For those unfamiliar with the term, dispensaries are not dissimilar to small neighborhood markets except for the fact that they specialize in the sale of marijuana, both in plant and edible form. Patrons can also purchase seeds and special equipment in order to grow their own marijuana—something that would have been practically unheard of just a decade ago.

With dispensaries popping up all over the country (they can also be found in states where marijuana has been legalized for medicinal purposes), the industry seems to be gaining ground and breaking away from the territory of being a fad.

While the future of regulation remains to be seen, bills such as Amendment 64 in Colorado aim to regulate the drug in similar ways to how alcohol is regulated. According to the Yes on 64 campaign, the law serves to make personal use, possession, and growing of marijuana (in small quantities) legal to anyone over the age of 21 years old. 

It also establishes a system in which the drug is taxed in similar ways to alcohol, as well as allowing for the cultivation and sale of industrial hemp. Marijuana, then, becomes a true commodity that—while not yet legal on the federal level—is steadily gaining ground.

So what does this mean for potential shareholders? As legislation continues to spread across the country, corporations such as Medical Marijuana Inc. are likely to rise in numbers, meaning public trading of stocks related to the drug will inevitably increase.

Since the issues regarding legalization of marijuana for both medicinal and personal use are so popular at the moment, the presence of marijuana stocks is likely to increase much faster than most people think. Now may be the time, then, to start looking at the options from an investor’s standpoint.

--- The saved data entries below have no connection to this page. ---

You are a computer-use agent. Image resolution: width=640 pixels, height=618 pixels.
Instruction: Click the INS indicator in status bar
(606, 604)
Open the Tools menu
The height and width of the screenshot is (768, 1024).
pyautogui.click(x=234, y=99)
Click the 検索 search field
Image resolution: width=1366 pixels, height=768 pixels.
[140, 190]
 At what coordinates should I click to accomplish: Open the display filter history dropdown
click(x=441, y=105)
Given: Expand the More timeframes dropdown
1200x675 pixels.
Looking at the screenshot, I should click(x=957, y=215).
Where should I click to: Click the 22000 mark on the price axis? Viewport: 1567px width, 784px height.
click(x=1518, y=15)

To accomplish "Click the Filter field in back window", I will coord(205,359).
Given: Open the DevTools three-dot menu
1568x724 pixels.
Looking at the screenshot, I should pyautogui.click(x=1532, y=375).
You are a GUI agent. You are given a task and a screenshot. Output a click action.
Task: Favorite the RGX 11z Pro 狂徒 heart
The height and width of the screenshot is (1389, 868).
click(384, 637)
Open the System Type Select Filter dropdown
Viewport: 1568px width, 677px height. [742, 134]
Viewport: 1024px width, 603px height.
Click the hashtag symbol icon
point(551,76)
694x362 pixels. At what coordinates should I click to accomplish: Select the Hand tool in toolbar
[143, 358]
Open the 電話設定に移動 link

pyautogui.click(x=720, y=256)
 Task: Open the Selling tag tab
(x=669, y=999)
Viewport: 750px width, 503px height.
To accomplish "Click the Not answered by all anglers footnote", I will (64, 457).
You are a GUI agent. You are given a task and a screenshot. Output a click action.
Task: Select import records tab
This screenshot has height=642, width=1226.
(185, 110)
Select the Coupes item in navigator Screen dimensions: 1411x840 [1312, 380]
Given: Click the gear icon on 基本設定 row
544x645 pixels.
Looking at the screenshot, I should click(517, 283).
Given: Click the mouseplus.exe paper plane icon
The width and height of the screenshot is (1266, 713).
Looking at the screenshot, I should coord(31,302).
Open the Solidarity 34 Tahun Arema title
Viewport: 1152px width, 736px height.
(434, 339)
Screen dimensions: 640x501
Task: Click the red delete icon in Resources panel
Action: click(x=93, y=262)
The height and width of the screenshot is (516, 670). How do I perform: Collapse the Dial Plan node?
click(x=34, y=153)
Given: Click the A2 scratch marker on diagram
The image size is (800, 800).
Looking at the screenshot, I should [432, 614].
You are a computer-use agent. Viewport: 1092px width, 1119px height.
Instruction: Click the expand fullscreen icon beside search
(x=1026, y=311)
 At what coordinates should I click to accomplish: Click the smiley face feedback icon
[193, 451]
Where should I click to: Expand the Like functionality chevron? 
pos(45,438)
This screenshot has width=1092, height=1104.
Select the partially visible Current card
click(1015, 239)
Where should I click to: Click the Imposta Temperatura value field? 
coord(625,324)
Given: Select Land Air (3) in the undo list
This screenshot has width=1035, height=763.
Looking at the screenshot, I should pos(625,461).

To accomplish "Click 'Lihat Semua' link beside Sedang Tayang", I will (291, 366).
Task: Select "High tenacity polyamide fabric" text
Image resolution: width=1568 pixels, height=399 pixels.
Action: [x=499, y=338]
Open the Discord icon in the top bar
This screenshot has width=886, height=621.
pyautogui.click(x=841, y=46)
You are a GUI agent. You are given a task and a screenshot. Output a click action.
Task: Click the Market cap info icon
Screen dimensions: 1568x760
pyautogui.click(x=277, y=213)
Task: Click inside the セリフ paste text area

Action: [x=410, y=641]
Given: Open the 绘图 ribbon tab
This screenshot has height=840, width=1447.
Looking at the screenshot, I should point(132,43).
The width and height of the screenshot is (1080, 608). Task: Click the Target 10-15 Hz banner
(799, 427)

Even if legalization of personal use takes a long time to spread, medical marijuana is already legalized in close to 20 states. This will invariably grow, thanks to the fact that thousands of patients across the country benefit from using the drug to fight complications of cancer treatment, HIV/AIDS, and other chronic illnesses.

Extensive research and development is being done to supply the drug in both raw and processed forms, with new advancements occurring regularly. 

The future of marijuana and its presence on the stock market may be unclear, but it’s safe to say that things look rather promising for potential shareholders.